First, maybe you don't know what seeding are, and why you should use it.

The seeding is the process of initializing a random number generator with a specific value (the seed) to ensure that the sequence of random numbers it produces is repeatable.


Here are 3 reasons why seeding is important
1. Reproducibility

Seeding ensures that the sequence of random numbers (or any other stochastic process) generated by your algorithm is repeatable. This is essential for debugging, testing, and validating your algorithm.
When testing an algorithm that uses random sampling, if you encounter an issue, you need to reproduce the exact sequence of operations that led to the issue. By using a fixed seed, you can guarantee that the same random numbers are generated each time, allowing you to trace and fix the problem consistently.

Another use of this reproducibility is to have a third party (e.g. reviewer at a conference) independently reproduce your work to assert that it indeed works as advertised.


2. Predictability

Predictability is important in scenarios where the behavior of your algorithm needs to be understood or communicated to stakeholders.
If you're developing a machine learning model that relies on randomized initialization, setting a seed ensures that every time you initialize the model, it starts with the same weights. This predictability helps in consistently evaluating model performance across different runs.

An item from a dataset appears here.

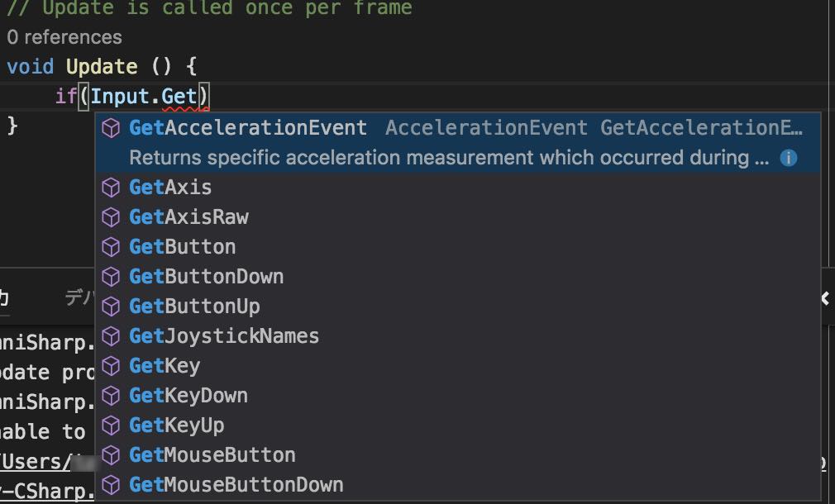Viewport: 835px width, 504px height.
Task: Select GetKeyUp in the suggestion list
Action: coord(458,426)
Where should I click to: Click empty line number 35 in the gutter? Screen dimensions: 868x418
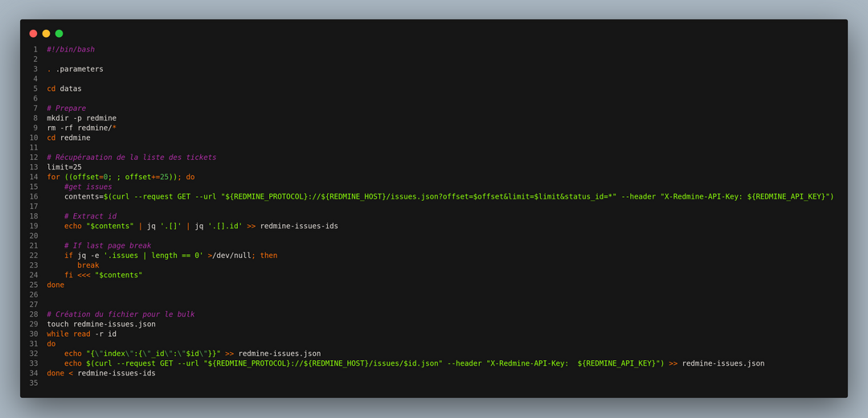[x=34, y=383]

3. Fairness and Comparability

In research and competitive environments, it's essential to ensure that all comparisons are fair. By using the same seed, different algorithms or models can be compared under identical conditions.

Example:
When comparing the performance of different machine learning models, using a fixed seed ensures that each model is trained and tested on the same data splits, leading to fair and comparable performance metrics.

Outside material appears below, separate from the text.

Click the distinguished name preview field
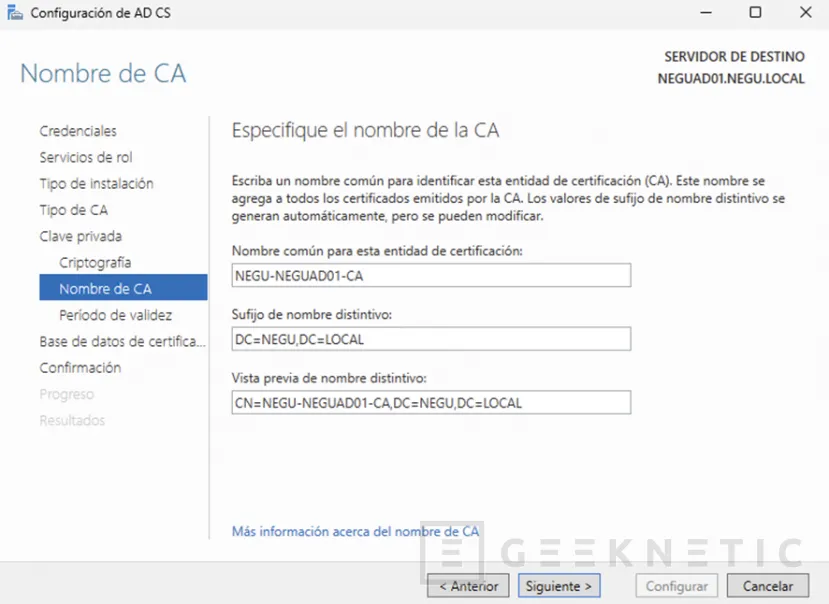The image size is (829, 604). pos(430,402)
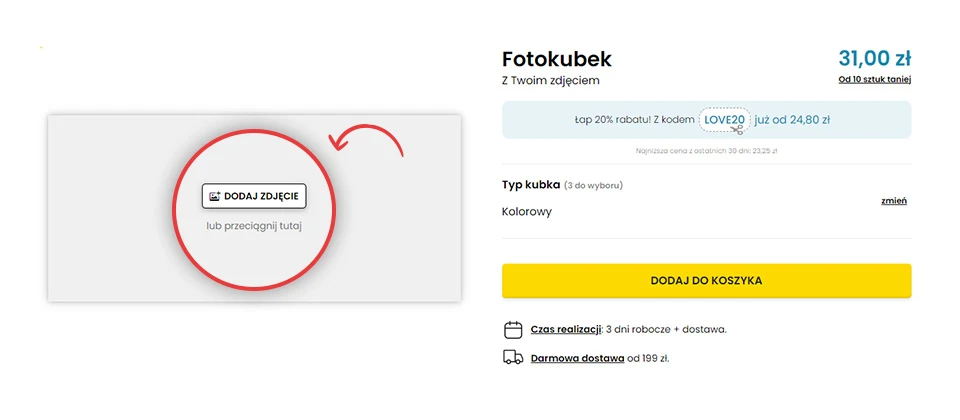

One good practice is to always document the seed value used in your experiments, tests, or production code. This helps in future debugging and verification.


## Basics
Rlberry has a class [Seeder](rlberry.seeding.seeder.Seeder) that conveniently wraps a [NumPy SeedSequence](https://numpy.org/doc/stable/reference/random/parallel.html), and allows you to create independent random number generators for different objects and threads, using a single [Seeder](rlberry.seeding.seeder.Seeder) instance. It works as follows:


Suppose you want generate 5 random Integer between 0 and 9.

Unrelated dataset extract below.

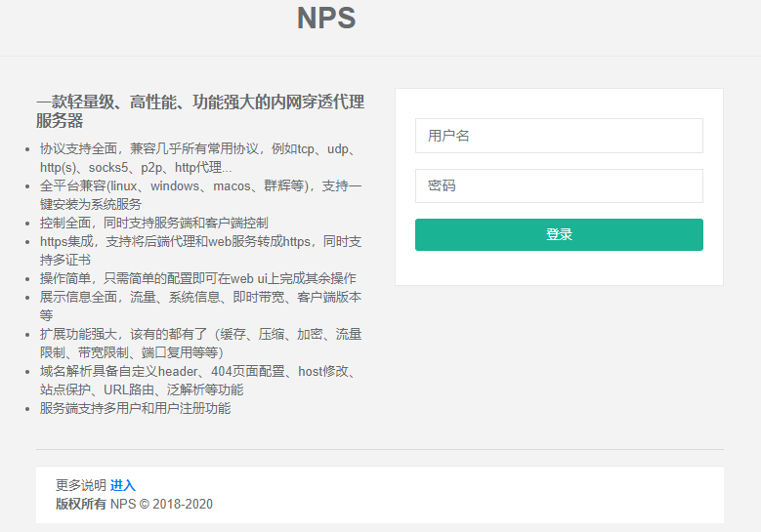
Task: Open the blue 进入 link
Action: [x=123, y=485]
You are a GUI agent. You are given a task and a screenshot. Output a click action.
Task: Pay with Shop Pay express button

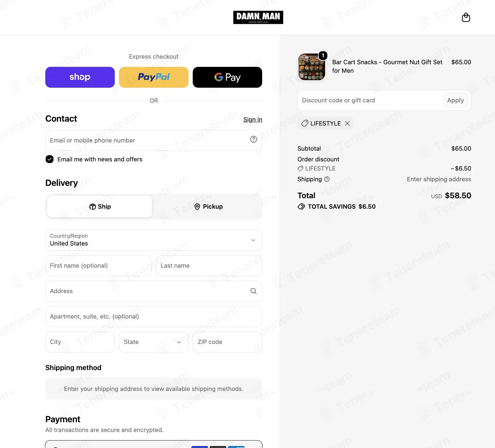coord(80,77)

If you run this code many time, you should have different outputs.
```python
from rlberry.seeding import Seeder

seeder = Seeder()

result_list = []
for _ in range(5):
    result_list.append(seeder.rng.integers(10))
print(result_list)
```

run 1 :
```none
[9, 3, 4, 8, 4]
```
run 2 :
```none
[2, 0, 6, 3, 9]
```
run 3 :
```none
[7, 3, 8, 1, 1]
```


But if you fix the seed as follow, and run it many time... You should have the same 'random' numbers every time :
```python
from rlberry.seeding import Seeder

seeder = Seeder(123)

result_list = []
for _ in range(5):
    result_list.append(seeder.rng.integers(10))
print(result_list)
```

run 1 :
```none
[9, 1, 0, 7, 4]
```
run 2 :
```none
[9, 1, 0, 7, 4]
```
run 3 :
```none
[9, 1, 0, 7, 4]
```

</br>

## In rlberry

### classic usage
Each [Seeder](rlberry.seeding.seeder.Seeder) instance has a random number generator (rng), see [here](https://numpy.org/doc/stable/reference/random/generator.html) to check the methods available in rng.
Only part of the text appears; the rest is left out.